» WHAT YOU NEED TO DO
Put the material into a Markdown table with the columns Row and Line, starting with the line that contains "The image size is (1080, 1080)." and going through the line that contains "Action: tap(1385, 544)". Leave out blank lines.

━━━━━━━━━━━━━━━━

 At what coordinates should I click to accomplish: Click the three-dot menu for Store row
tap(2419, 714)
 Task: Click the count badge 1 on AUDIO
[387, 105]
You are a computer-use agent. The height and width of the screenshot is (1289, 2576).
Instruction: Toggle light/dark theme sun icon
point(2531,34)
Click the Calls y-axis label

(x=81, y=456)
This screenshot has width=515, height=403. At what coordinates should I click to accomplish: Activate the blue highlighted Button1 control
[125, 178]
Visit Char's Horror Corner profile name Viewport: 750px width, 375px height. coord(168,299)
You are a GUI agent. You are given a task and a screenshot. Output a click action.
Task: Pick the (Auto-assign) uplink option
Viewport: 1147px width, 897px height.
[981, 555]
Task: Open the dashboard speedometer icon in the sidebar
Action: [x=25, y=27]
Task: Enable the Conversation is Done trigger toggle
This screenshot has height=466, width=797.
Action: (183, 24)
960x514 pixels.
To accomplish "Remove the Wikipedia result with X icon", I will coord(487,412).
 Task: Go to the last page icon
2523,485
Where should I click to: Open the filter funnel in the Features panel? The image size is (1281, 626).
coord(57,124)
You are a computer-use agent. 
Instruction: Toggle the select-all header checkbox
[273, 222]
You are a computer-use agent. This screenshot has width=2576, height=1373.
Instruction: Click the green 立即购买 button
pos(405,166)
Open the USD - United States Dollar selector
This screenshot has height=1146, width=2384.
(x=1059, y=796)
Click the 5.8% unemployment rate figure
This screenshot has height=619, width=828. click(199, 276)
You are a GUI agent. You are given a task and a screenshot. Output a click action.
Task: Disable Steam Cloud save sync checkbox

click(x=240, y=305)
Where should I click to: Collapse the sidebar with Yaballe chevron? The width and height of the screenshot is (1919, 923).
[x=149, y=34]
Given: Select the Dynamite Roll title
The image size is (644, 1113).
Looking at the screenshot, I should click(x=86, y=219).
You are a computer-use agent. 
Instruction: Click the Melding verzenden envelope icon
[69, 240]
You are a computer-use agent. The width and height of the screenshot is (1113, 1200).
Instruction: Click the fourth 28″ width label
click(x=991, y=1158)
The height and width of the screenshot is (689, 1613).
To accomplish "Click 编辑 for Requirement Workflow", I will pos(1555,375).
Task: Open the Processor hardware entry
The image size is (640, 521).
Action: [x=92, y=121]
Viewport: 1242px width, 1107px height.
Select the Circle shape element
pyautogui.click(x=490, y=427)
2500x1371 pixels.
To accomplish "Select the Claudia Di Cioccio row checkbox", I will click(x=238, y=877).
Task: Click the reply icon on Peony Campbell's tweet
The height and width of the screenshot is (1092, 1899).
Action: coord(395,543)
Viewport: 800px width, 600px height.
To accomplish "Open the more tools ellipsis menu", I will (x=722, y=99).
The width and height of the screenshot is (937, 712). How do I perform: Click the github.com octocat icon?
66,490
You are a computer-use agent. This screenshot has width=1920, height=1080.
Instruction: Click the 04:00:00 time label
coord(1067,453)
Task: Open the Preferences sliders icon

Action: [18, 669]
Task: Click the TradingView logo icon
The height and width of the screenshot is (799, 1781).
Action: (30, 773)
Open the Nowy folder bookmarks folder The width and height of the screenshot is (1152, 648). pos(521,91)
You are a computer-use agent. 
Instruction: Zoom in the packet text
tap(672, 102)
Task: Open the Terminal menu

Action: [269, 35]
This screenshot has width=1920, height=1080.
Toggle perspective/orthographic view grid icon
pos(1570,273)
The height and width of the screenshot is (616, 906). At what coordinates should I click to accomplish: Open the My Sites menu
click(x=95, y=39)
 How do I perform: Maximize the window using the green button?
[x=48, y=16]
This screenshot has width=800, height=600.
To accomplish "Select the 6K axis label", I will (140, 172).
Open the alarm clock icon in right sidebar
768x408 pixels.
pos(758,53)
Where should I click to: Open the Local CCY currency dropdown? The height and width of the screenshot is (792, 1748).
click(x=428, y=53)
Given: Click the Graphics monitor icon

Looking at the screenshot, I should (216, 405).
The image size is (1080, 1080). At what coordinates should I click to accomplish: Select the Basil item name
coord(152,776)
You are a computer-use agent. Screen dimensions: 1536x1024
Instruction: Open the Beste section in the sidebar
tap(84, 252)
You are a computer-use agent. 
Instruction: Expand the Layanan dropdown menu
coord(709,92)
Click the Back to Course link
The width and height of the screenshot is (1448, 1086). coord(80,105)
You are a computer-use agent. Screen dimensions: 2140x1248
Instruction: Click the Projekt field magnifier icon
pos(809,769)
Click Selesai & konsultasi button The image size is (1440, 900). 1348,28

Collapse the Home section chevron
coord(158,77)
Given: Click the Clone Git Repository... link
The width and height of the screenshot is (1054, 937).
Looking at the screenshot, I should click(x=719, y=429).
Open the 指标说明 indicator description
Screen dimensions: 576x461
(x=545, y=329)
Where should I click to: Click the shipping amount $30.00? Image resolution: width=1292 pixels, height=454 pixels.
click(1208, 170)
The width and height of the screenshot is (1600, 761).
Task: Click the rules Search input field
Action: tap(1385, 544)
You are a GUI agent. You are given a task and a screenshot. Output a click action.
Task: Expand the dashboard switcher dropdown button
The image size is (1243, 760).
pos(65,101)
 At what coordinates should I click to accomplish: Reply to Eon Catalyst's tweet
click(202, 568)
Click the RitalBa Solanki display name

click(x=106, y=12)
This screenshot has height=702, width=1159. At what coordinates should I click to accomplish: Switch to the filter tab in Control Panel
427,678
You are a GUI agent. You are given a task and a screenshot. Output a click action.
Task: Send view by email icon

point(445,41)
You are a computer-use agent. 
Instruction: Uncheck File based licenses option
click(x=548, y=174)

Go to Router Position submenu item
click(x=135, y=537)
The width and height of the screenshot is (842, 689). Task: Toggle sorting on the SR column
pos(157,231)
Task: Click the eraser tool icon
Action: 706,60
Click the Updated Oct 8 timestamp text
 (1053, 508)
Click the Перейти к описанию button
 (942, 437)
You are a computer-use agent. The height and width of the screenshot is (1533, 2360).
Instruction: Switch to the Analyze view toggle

━━━━━━━━━━━━━━━━

» RESPONSE
| Row | Line |
|---|---|
| 1 | The image size is (1080, 1080). At what coordinates should I click to accomplish: Select the Basil item name |
| 2 | coord(152,776) |
| 3 | You are a computer-use agent. Screen dimensions: 1536x1024 |
| 4 | Instruction: Open the Beste section in the sidebar |
| 5 | tap(84, 252) |
| 6 | You are a computer-use agent.  |
| 7 | Instruction: Expand the Layanan dropdown menu |
| 8 | coord(709,92) |
| 9 | Click the Back to Course link |
| 10 | The width and height of the screenshot is (1448, 1086). coord(80,105) |
| 11 | You are a computer-use agent. Screen dimensions: 2140x1248 |
| 12 | Instruction: Click the Projekt field magnifier icon |
| 13 | pos(809,769) |
| 14 | Click Selesai & konsultasi button The image size is (1440, 900). 1348,28 |
| 15 | Collapse the Home section chevron |
| 16 | coord(158,77) |
| 17 | Given: Click the Clone Git Repository... link |
| 18 | The width and height of the screenshot is (1054, 937). |
| 19 | Looking at the screenshot, I should click(x=719, y=429). |
| 20 | Open the 指标说明 indicator description |
| 21 | Screen dimensions: 576x461 |
| 22 | (x=545, y=329) |
| 23 | Where should I click to: Click the shipping amount $30.00? Image resolution: width=1292 pixels, height=454 pixels. |
| 24 | click(1208, 170) |
| 25 | The width and height of the screenshot is (1600, 761). |
| 26 | Task: Click the rules Search input field |
| 27 | Action: tap(1385, 544) |